The guild colours (established in 1767) were purple and orange.

==Company of Apothecaries' Hall==

In 1791, by an act of Parliament, the Apothecaries' Hall Act 1791 (31 Geo. 3. c. 34 (I). c. 34 (I)), the Company of Apothecaries' Hall was established following a petition from the Master, Wardens and Commonality of the Corporation of Apothecaries (the Guild of St Luke) and other apothecaries of the City of Dublin (as "The Governor and Company of the Apothecaries' Hall of the City of Dublin"). The purpose of the new company was primarily to raise a fund to erect a Hall, but also to prevent "frauds and abuses" so that from thereon there might be a single "...company or fraternity of judicious apothecaries...". The Company had jurisdiction over the whole Kingdom of Ireland. The company – although the governance, structure and membership would have been practically the same – was an entity independent of the guild.

As noted in the act, the first governor was Henry Hunt (1707-1796), who had previously been appointed the first State Apothecary (1784). He was born at Curragh Chase according to Burke's, the son of John "of Glangoole" Hunt and Margaret Bowles, his second wife.

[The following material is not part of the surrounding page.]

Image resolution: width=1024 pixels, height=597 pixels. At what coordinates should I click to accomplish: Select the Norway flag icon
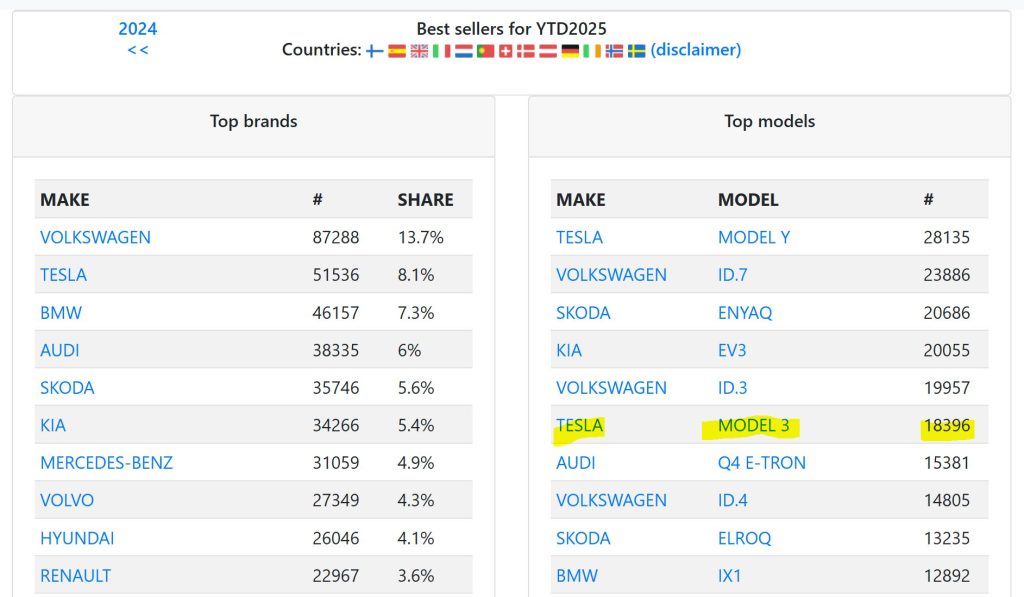(x=614, y=50)
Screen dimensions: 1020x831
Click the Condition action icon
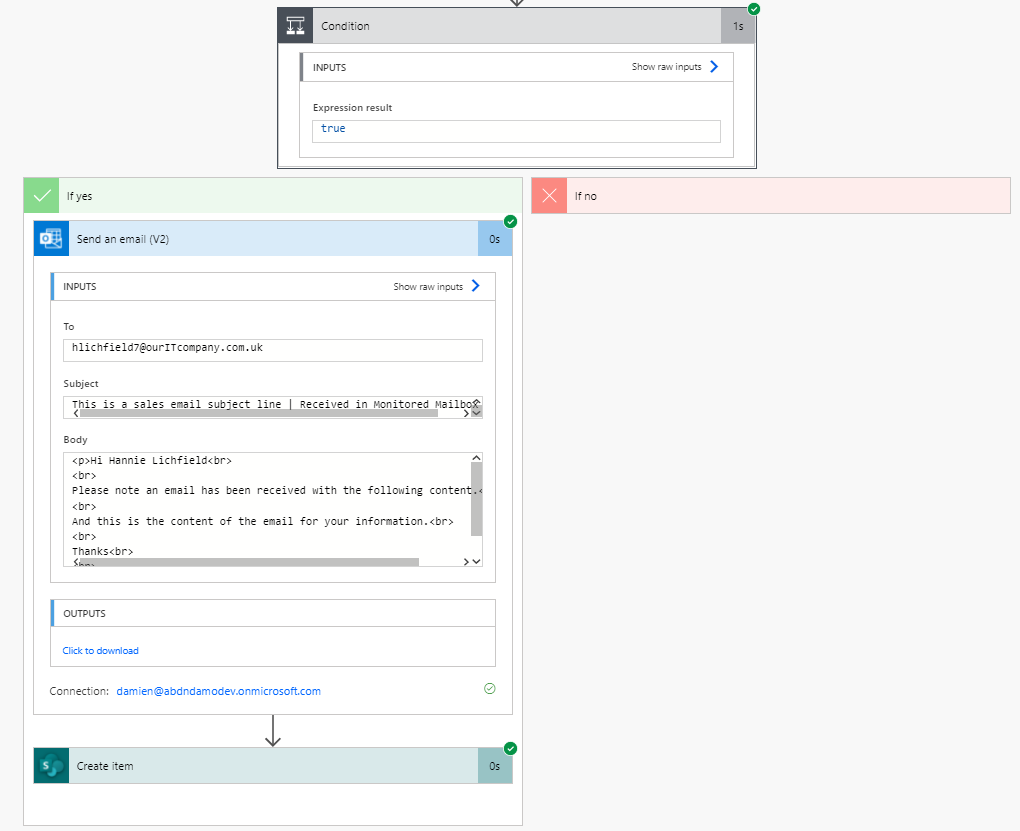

Amongst the principal duties of the company from its foundation was to examine candidates, qualify them to trade as an apothecary, and regulate their practice thereafter. Licenced apothecaries became medical practitioners following The Rose Case in 1704, when a challenge to the practising of medicine by apothecaries brought by the Royal College of Physicians was defeated in the (English) House of Lords, setting a precedent for Ireland. A licence from Apothecaries' Hall (LAH) became a registrable qualification when the General Medical Council was established as the regulator of medical practitioners in 1858, confirming that holders of the qualification practised medicine. In the 1970s the LAH stopped being recognised as a primary qualification although it continues to be registrable as an additional qualification with both the GMC and the Medical Council of Ireland.

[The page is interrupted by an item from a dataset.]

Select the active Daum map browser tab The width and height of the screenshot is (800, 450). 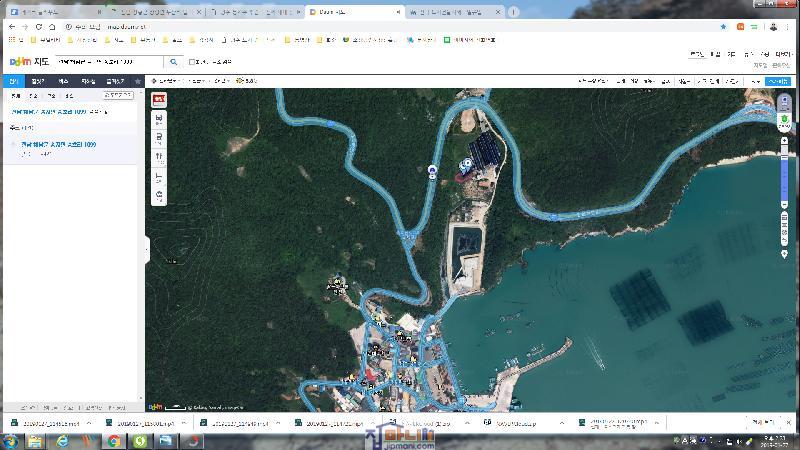click(x=352, y=12)
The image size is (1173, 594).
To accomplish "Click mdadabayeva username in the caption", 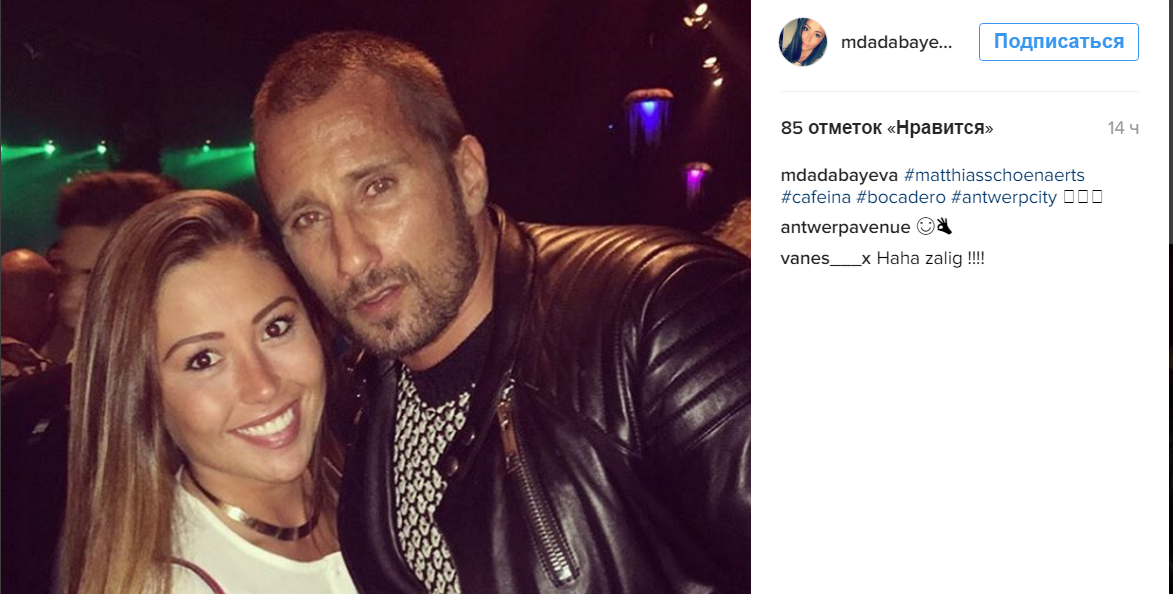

Although it cannot exercise its functions of teaching, qualifying and regulating medical practitioners, The Company of Apothecaries’ Hall continues to the present day as one of only two direct extant successors of a medieval Dublin guild. It operates as a fraternal and charitable organisation, promoting the Medical Humanities, and issuing licenses only to already-qualified practitioners from all fields of medicine. Occasionally, Honorary Licences (HonLAH) are awarded to prominent medical figures. Since an Act of Parliament established the Hall, legislation would also be needed to close it. The other extant successor of a Dublin Guild is the Company of Goldsmiths (similarly a successor to the medieval Guild of All Saints) which still runs the Dublin Assay Office.

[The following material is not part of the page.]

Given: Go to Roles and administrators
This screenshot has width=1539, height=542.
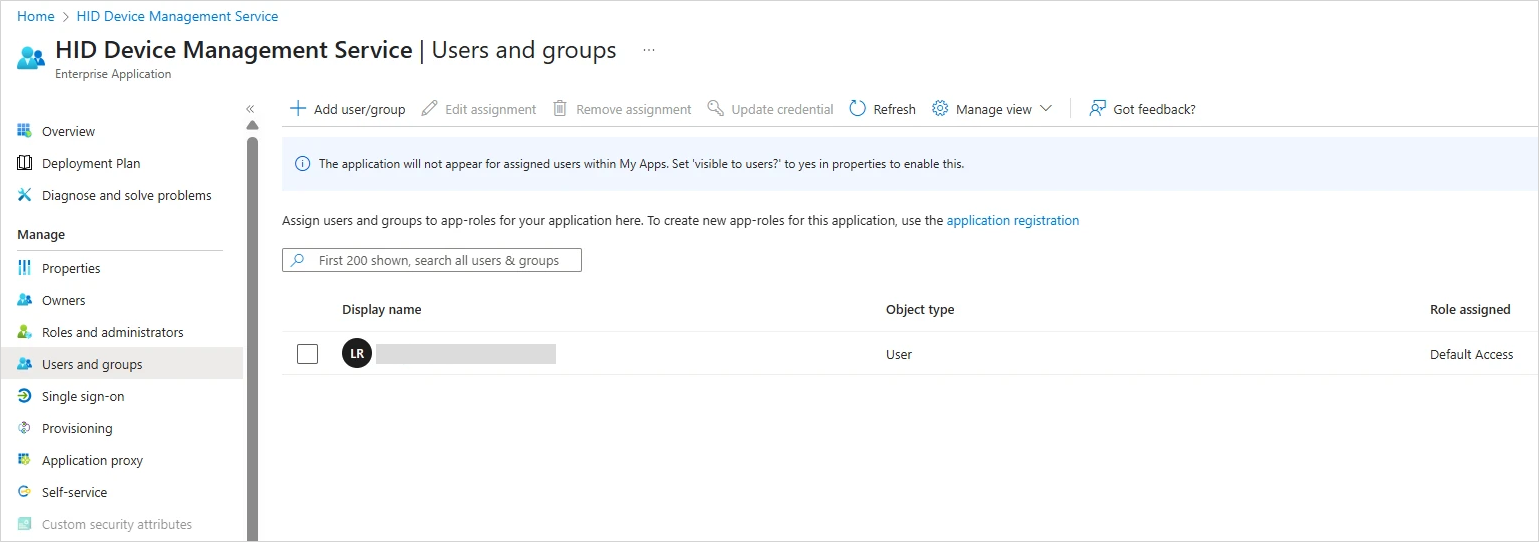Looking at the screenshot, I should [x=112, y=332].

==Guildhalls and Premises==
The Guild of St Luke met at the Three Stags’ Heads Tavern on Eustace Street, Dublin.

In 1791, Apothecaries' Hall was erected at 40 Mary Street, at a cost of £6,000. The hall contained a spacious chemical laboratory where medicines were prepared. Lectures were delivered at the hall, and part of it was also a wholesale warehouse, where the apothecaries could procure their materials.

In 1837, the medical school of the Apothecaries’ Hall was established in Cecilia Street, Dublin, which received the necessary recognition from the Royal College of Surgeons in Ireland. In 1854, the buildings and contents were purchased for £1,500 in the name of Andrew Ellis FRCSI, Professor of Surgery in the School of Apothecaries' Hall at Cecilia Street, and a Catholic, to form the Catholic University Medical School which opened in 1855.

In 1923, Apothecaries’ Hall moved to 95 Merrion Square, which was sold in 2011. The Company of Apothecaries’ Hall is now housed by the Royal College of Physicians of Ireland at its premises on Kildare Street.